*** INFORMATION ***

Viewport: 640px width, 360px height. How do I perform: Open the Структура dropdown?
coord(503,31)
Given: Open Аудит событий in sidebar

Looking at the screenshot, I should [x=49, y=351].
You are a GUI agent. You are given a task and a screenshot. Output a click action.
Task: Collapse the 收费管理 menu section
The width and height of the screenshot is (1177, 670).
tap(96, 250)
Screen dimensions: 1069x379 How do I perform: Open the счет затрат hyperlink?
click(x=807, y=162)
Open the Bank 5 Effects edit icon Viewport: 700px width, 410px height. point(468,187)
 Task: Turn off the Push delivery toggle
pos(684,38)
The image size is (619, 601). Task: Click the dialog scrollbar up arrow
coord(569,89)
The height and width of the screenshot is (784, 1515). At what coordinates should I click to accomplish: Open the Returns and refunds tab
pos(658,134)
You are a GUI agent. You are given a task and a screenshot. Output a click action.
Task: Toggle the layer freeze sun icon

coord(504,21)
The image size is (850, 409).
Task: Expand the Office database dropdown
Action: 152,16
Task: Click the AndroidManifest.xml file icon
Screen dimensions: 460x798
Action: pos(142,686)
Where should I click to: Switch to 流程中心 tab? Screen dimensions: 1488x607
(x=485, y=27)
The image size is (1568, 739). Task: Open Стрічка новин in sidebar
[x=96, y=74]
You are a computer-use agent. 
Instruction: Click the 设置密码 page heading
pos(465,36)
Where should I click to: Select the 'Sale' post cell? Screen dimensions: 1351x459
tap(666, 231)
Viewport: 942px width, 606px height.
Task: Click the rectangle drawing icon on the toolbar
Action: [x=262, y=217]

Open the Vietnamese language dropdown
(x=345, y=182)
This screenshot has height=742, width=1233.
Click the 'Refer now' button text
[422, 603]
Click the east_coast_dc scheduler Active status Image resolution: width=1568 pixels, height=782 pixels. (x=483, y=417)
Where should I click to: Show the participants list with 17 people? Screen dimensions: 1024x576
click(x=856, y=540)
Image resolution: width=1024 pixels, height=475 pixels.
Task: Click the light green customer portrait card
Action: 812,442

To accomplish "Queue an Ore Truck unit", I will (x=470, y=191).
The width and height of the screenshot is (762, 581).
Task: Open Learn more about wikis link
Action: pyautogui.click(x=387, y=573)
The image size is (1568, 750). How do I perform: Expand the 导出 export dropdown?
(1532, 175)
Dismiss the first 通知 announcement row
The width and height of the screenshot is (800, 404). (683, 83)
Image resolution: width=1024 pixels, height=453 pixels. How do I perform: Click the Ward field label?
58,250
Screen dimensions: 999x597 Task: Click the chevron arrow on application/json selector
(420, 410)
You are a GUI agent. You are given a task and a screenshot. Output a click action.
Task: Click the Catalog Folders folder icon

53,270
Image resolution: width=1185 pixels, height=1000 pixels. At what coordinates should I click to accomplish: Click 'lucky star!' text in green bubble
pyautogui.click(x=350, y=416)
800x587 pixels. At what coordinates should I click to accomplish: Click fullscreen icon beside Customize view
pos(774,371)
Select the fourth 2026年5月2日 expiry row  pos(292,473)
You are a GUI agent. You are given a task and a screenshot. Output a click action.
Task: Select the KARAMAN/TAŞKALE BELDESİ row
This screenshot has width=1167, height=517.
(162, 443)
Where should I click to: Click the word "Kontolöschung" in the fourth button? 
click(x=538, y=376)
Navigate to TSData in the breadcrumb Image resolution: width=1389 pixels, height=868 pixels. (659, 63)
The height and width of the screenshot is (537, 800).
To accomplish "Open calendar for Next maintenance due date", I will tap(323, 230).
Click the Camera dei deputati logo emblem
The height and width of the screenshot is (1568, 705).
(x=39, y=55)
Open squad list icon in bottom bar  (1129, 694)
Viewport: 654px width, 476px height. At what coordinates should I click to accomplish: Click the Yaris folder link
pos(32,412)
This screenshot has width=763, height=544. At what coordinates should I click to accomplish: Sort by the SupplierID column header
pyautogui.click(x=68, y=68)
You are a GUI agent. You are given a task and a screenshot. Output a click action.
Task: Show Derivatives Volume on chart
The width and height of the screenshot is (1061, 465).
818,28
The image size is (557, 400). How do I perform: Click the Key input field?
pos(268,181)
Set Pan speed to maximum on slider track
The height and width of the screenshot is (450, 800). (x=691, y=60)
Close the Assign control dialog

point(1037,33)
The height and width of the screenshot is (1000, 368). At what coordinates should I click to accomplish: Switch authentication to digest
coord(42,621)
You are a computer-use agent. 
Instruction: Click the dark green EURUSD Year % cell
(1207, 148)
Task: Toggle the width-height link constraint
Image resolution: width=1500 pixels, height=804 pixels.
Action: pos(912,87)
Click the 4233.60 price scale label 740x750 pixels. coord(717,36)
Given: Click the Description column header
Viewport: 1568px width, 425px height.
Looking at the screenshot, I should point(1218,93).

*** End of INFORMATION ***

● TRY IT: What is needed is an exact restatement of every record above.

● RESULT BELOW:
Viewport: 640px width, 360px height. How do I perform: Open the Структура dropdown?
coord(503,31)
Given: Open Аудит событий in sidebar

Looking at the screenshot, I should [x=49, y=351].
You are a GUI agent. You are given a task and a screenshot. Output a click action.
Task: Collapse the 收费管理 menu section
The width and height of the screenshot is (1177, 670).
tap(96, 250)
Screen dimensions: 1069x379 How do I perform: Open the счет затрат hyperlink?
click(x=807, y=162)
Open the Bank 5 Effects edit icon Viewport: 700px width, 410px height. point(468,187)
 Task: Turn off the Push delivery toggle
pos(684,38)
The image size is (619, 601). Task: Click the dialog scrollbar up arrow
coord(569,89)
The height and width of the screenshot is (784, 1515). At what coordinates should I click to accomplish: Open the Returns and refunds tab
pos(658,134)
You are a GUI agent. You are given a task and a screenshot. Output a click action.
Task: Toggle the layer freeze sun icon

coord(504,21)
The image size is (850, 409).
Task: Expand the Office database dropdown
Action: 152,16
Task: Click the AndroidManifest.xml file icon
Screen dimensions: 460x798
Action: pos(142,686)
Where should I click to: Switch to 流程中心 tab? Screen dimensions: 1488x607
(x=485, y=27)
The image size is (1568, 739). Task: Open Стрічка новин in sidebar
[x=96, y=74]
You are a computer-use agent. 
Instruction: Click the 设置密码 page heading
pos(465,36)
Where should I click to: Select the 'Sale' post cell? Screen dimensions: 1351x459
tap(666, 231)
Viewport: 942px width, 606px height.
Task: Click the rectangle drawing icon on the toolbar
Action: [x=262, y=217]

Open the Vietnamese language dropdown
(x=345, y=182)
This screenshot has height=742, width=1233.
Click the 'Refer now' button text
[422, 603]
Click the east_coast_dc scheduler Active status Image resolution: width=1568 pixels, height=782 pixels. (x=483, y=417)
Where should I click to: Show the participants list with 17 people? Screen dimensions: 1024x576
click(x=856, y=540)
Image resolution: width=1024 pixels, height=475 pixels.
Task: Click the light green customer portrait card
Action: 812,442

To accomplish "Queue an Ore Truck unit", I will (x=470, y=191).
The width and height of the screenshot is (762, 581).
Task: Open Learn more about wikis link
Action: pyautogui.click(x=387, y=573)
The image size is (1568, 750). How do I perform: Expand the 导出 export dropdown?
(1532, 175)
Dismiss the first 通知 announcement row
The width and height of the screenshot is (800, 404). (683, 83)
Image resolution: width=1024 pixels, height=453 pixels. How do I perform: Click the Ward field label?
58,250
Screen dimensions: 999x597 Task: Click the chevron arrow on application/json selector
(420, 410)
You are a GUI agent. You are given a task and a screenshot. Output a click action.
Task: Click the Catalog Folders folder icon

53,270
Image resolution: width=1185 pixels, height=1000 pixels. At what coordinates should I click to accomplish: Click 'lucky star!' text in green bubble
pyautogui.click(x=350, y=416)
800x587 pixels. At what coordinates should I click to accomplish: Click fullscreen icon beside Customize view
pos(774,371)
Select the fourth 2026年5月2日 expiry row  pos(292,473)
You are a GUI agent. You are given a task and a screenshot. Output a click action.
Task: Select the KARAMAN/TAŞKALE BELDESİ row
This screenshot has width=1167, height=517.
(162, 443)
Where should I click to: Click the word "Kontolöschung" in the fourth button? 
click(x=538, y=376)
Navigate to TSData in the breadcrumb Image resolution: width=1389 pixels, height=868 pixels. (659, 63)
The height and width of the screenshot is (537, 800).
To accomplish "Open calendar for Next maintenance due date", I will tap(323, 230).
Click the Camera dei deputati logo emblem
The height and width of the screenshot is (1568, 705).
(x=39, y=55)
Open squad list icon in bottom bar  (1129, 694)
Viewport: 654px width, 476px height. At what coordinates should I click to accomplish: Click the Yaris folder link
pos(32,412)
This screenshot has width=763, height=544. At what coordinates should I click to accomplish: Sort by the SupplierID column header
pyautogui.click(x=68, y=68)
You are a GUI agent. You are given a task and a screenshot. Output a click action.
Task: Show Derivatives Volume on chart
The width and height of the screenshot is (1061, 465).
818,28
The image size is (557, 400). How do I perform: Click the Key input field?
pos(268,181)
Set Pan speed to maximum on slider track
The height and width of the screenshot is (450, 800). (x=691, y=60)
Close the Assign control dialog

point(1037,33)
The height and width of the screenshot is (1000, 368). At what coordinates should I click to accomplish: Switch authentication to digest
coord(42,621)
You are a computer-use agent. 
Instruction: Click the dark green EURUSD Year % cell
(1207, 148)
Task: Toggle the width-height link constraint
Image resolution: width=1500 pixels, height=804 pixels.
Action: pos(912,87)
Click the 4233.60 price scale label 740x750 pixels. coord(717,36)
Given: Click the Description column header
Viewport: 1568px width, 425px height.
Looking at the screenshot, I should point(1218,93).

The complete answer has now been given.